Clinton Day was the architect of this Neoclassical Beaux Arts building. According to the July 1, 1908 San Francisco Call “The structure at Market Street and Grant Avenue Will Be Handsome and Commodious.” Day came from a distinguished California family. His father was State Senator Sherman Day and co-founder of College of California, the precursor to the University of California Berkeley. Clinton Day was a graduate of College of California.

This modified temple design is without a pediment. Its beautiful layered façade consists of carved granite ornamentation, derived from classical antiquity that includes ten columns, a bracketed overhang and a roof crowned by a balustrade parapet. This is all accented by dark iron window framing. The curvature on the Market Street side grounds it nicely to its location.

This well-heeled area of Market Street makes these two banks stand proud, unlike the rundown Mid Market area that holds the Hibernia Bank.

Wells Fargo Bank Grant and Market StreetPediment at 1 Grant Avenue designed and sculpted by Haig Patigian.

 

  4 Responses to “Two Old Banks Still Stand Proud”

  1. A lot of our smaller bank branches have become coffee outlets like Starbucks. These 2 are real beauties!

  2. What a contrast to the Hibernia Bank! What gems these are — so glad to read that they are being preserved and repurposed. Do you know what happened to the bronze door?
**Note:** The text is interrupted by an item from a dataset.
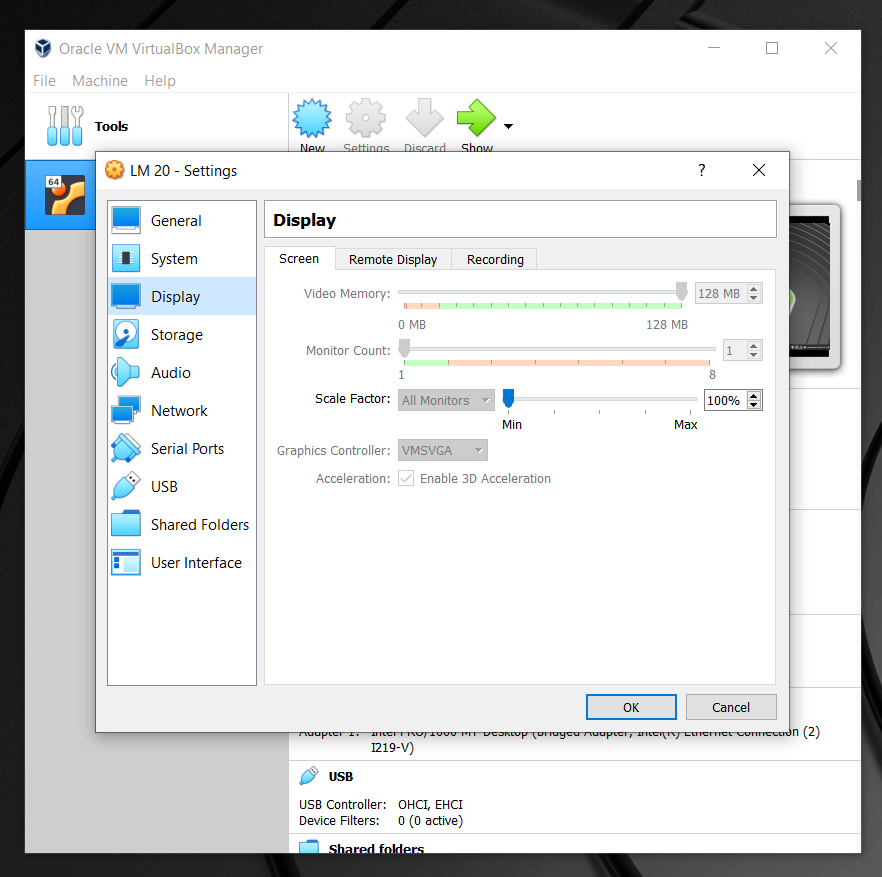Viewport: 882px width, 877px height.
Task: Switch to the Recording tab
Action: click(495, 259)
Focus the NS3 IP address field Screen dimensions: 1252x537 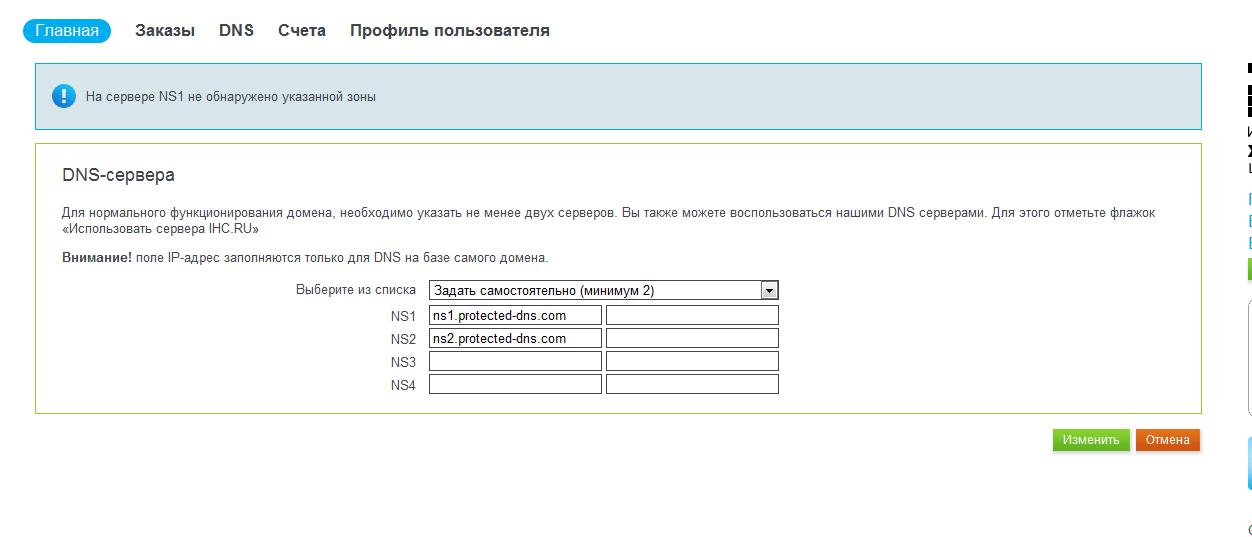(x=692, y=361)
  3. We recently got the opportunity to tour the Winona National Bank in Minnesota and were humbled by its turn of the century beauty. I’ll add these two banks to my list of places to see when I get to San Francisco. http://nomadicnewfies.blogspot.com/2012/07/winona-national-bank.html

  4. Random thoughts: 1. Love these two buildings. So graceful and regal looking. 2. The bronze doors were also in keeping with the Pantheon theme. Only the Pantheon doors are still there after almost two millennia. Please don’t tell us the bank doors were melted down. 3. Is this Wells Fargo building the one with the museum? 4. Didn’t know that Ghirardelli Square was the first architectural re-use project in the country. This actually astounds me. Also pleases me, local pride being what it is. 5. Had not heard of Caen stone before or that Caen was the site of a Roman era quarry. Caen has prominent in D-Day history but didn’t know anything about its early history. Will goggle for more info. As always, a fascinating and elucidating post.